Input data: Begin

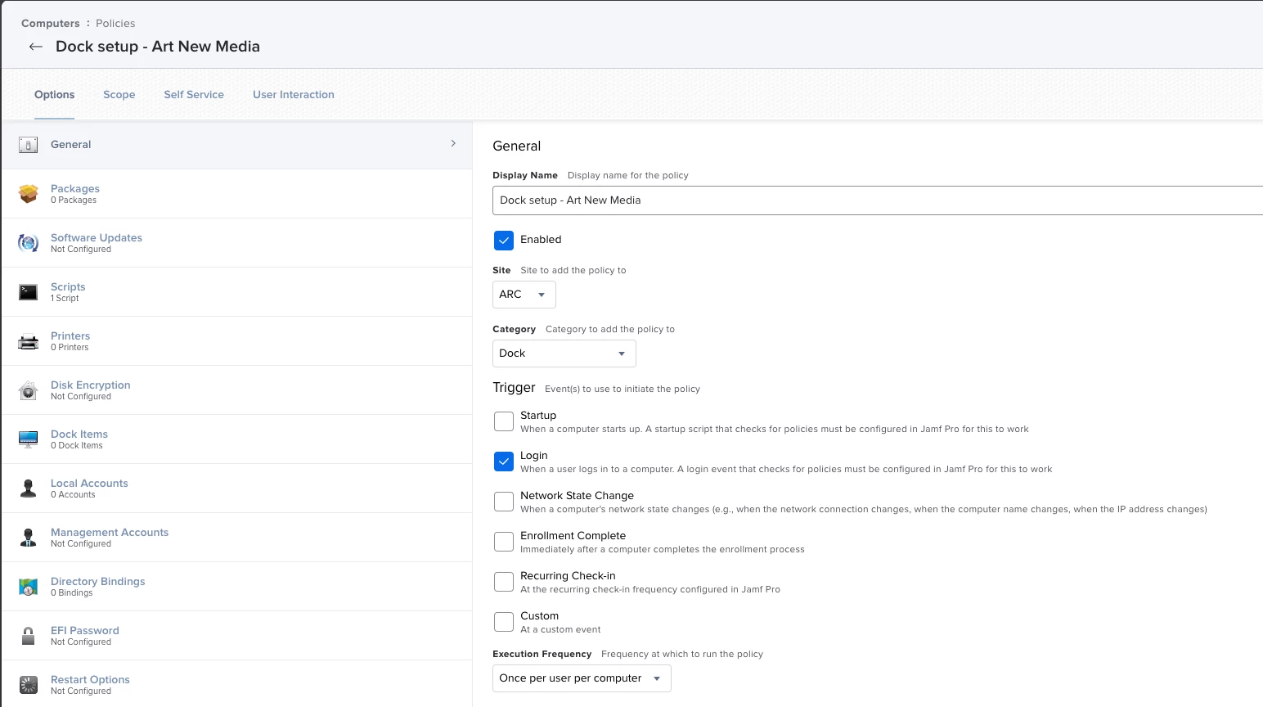Open the Policies breadcrumb link
The image size is (1263, 707).
coord(115,23)
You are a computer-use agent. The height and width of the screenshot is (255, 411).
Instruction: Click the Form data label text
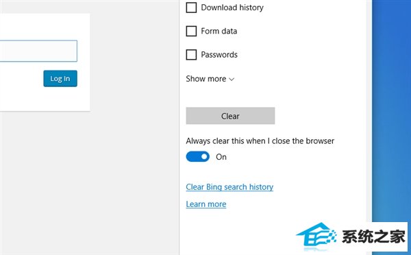point(219,31)
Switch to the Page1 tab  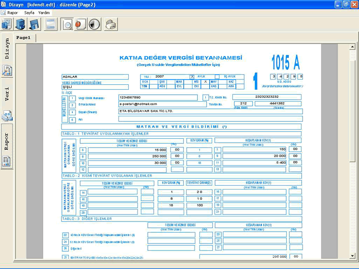(x=24, y=37)
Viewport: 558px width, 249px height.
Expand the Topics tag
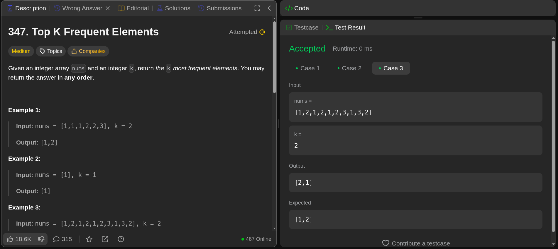tap(51, 51)
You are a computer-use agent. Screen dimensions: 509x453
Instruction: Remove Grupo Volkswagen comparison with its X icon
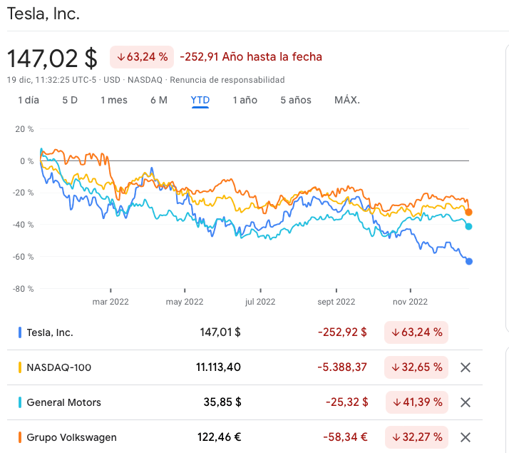pyautogui.click(x=466, y=437)
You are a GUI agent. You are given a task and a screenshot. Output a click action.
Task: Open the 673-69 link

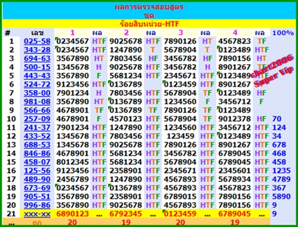click(37, 188)
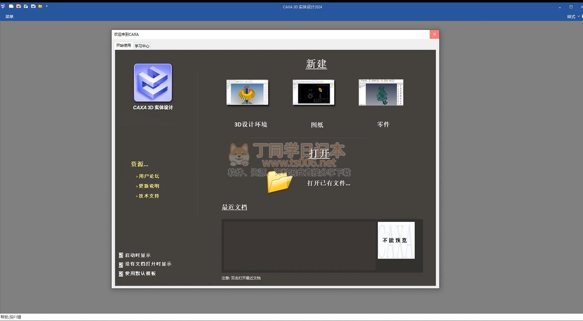Choose the 零件 part template thumbnail

(x=381, y=92)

Input data: End

■ What to work on ■
"Viewport: 558px width, 249px height." marks the first line to be returned; return exactly that line and every line after it through the last line of the listing, omitting pictures.

■ Answer to this problem ■
Viewport: 558px width, 249px height.
Expand the Topics tag
tap(51, 51)
You are a computer-use agent. Screen dimensions: 509x453
Instruction: Remove Grupo Volkswagen comparison with its X icon
pyautogui.click(x=466, y=437)
You are a GUI agent. You are given a task and a screenshot. Output a click action.
Task: Open the 673-69 link

click(37, 188)
Choose the 零件 part template thumbnail

(x=381, y=92)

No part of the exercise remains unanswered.